EXERCISE DIRECTIONS.
Copy exactly and only the lines running from the one that contains "Viewport: 891px width, 586px height." to the final line of the data below, without the pictures.
---------- SUPPLIED RECORDS ----------
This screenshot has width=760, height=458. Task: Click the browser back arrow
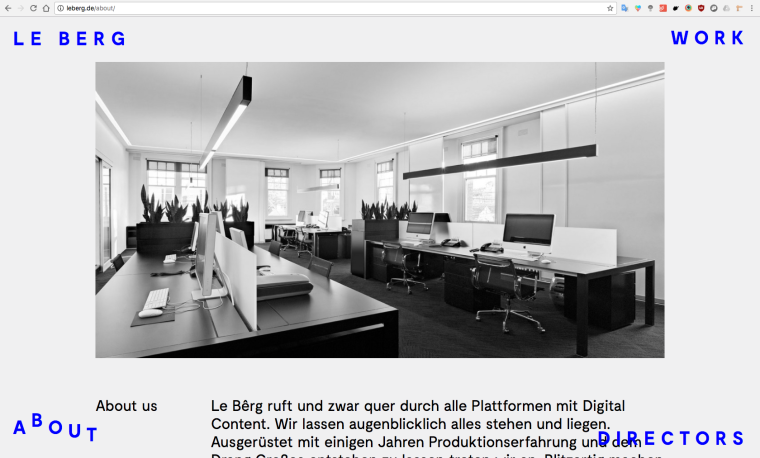(x=8, y=8)
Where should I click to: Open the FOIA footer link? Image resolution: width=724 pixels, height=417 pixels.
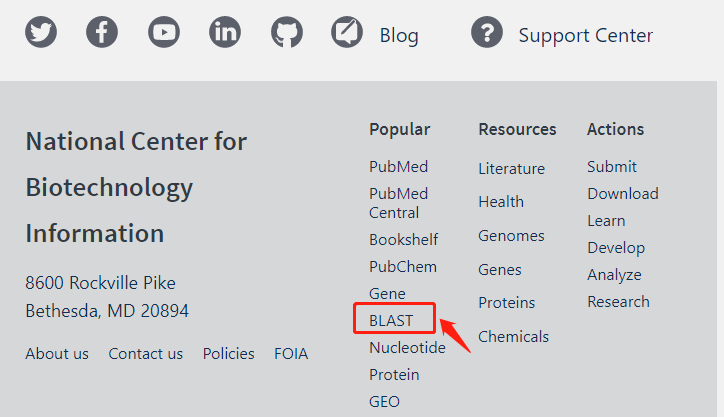click(x=291, y=354)
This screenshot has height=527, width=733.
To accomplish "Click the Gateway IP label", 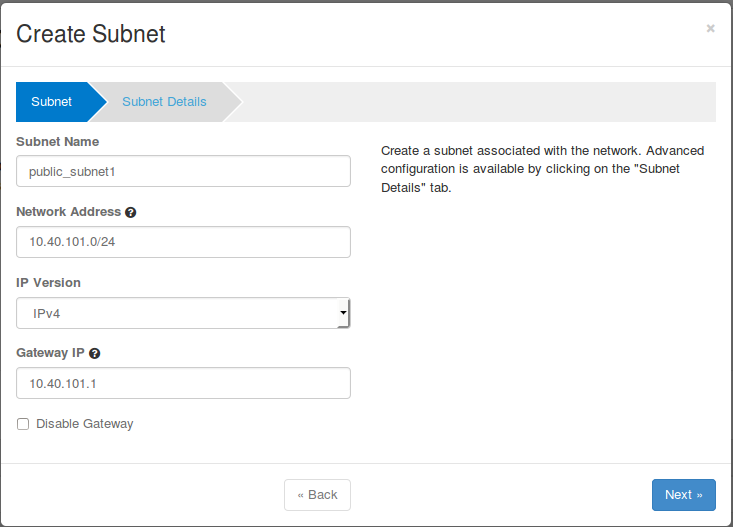I will 50,353.
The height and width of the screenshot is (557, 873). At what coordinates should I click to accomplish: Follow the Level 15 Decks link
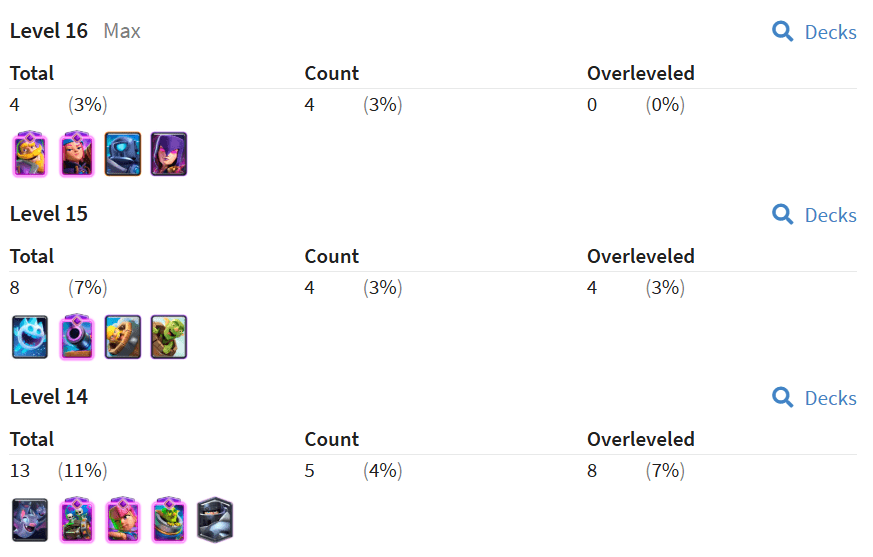(830, 215)
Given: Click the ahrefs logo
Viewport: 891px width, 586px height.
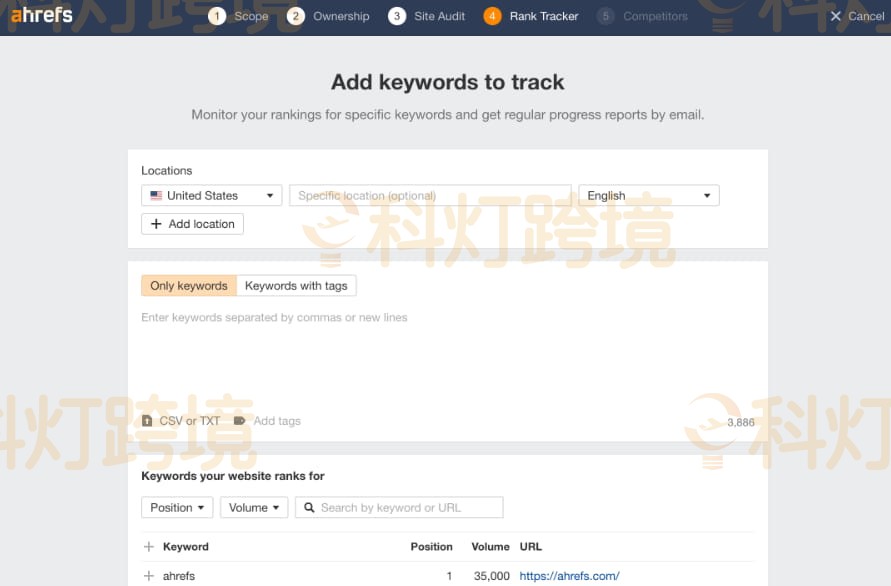Looking at the screenshot, I should (42, 15).
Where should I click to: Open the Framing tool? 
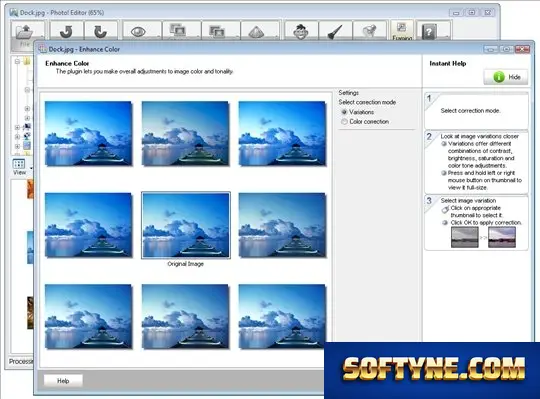point(402,31)
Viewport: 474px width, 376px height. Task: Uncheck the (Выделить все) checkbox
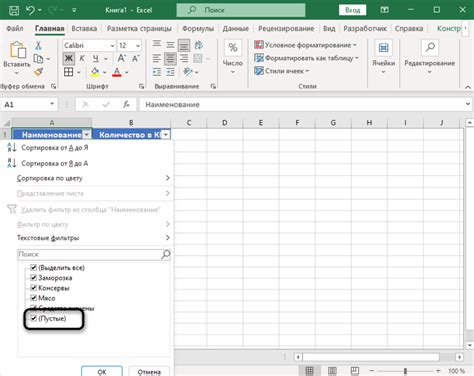click(33, 267)
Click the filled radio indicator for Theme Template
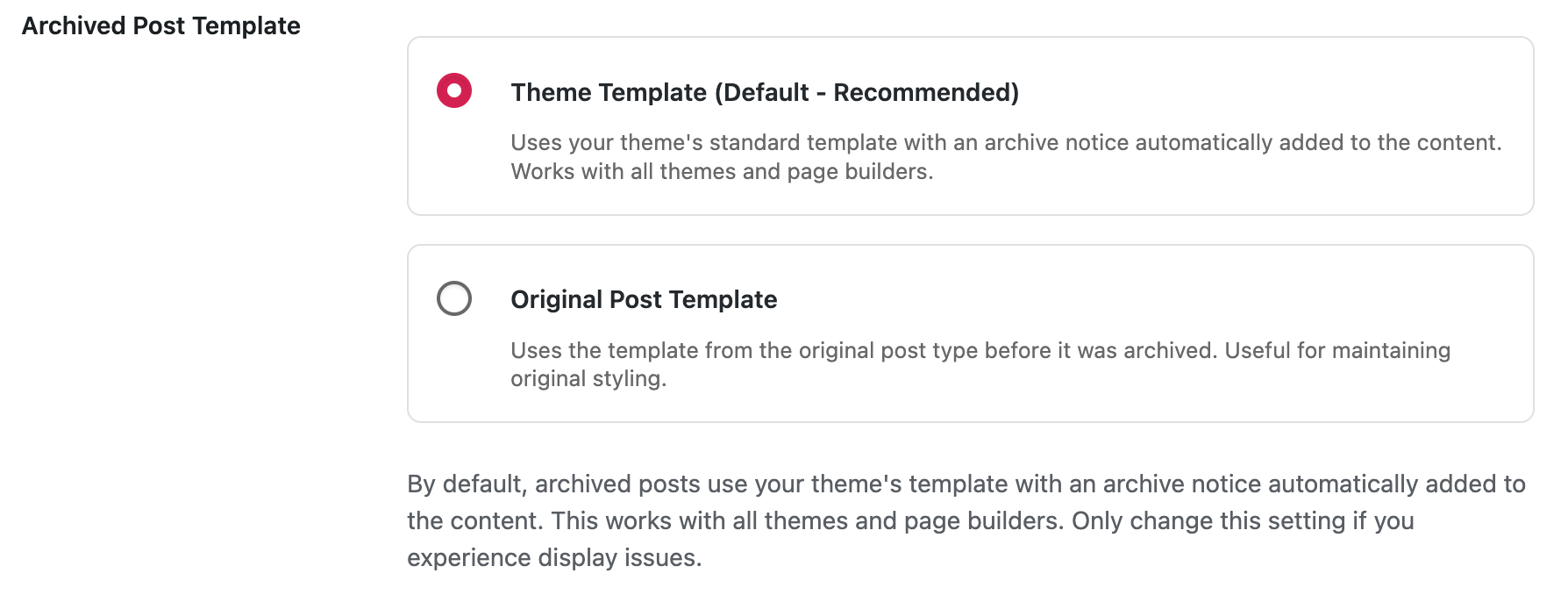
----------
SOLUTION FOR THIS TASK.
Viewport: 891px width, 586px height.
Looking at the screenshot, I should (42, 15).
Where should I click to: Open the Framing tool? 
point(402,31)
Viewport: 474px width, 376px height. Task: Uncheck the (Выделить все) checkbox
click(33, 267)
Click the filled radio indicator for Theme Template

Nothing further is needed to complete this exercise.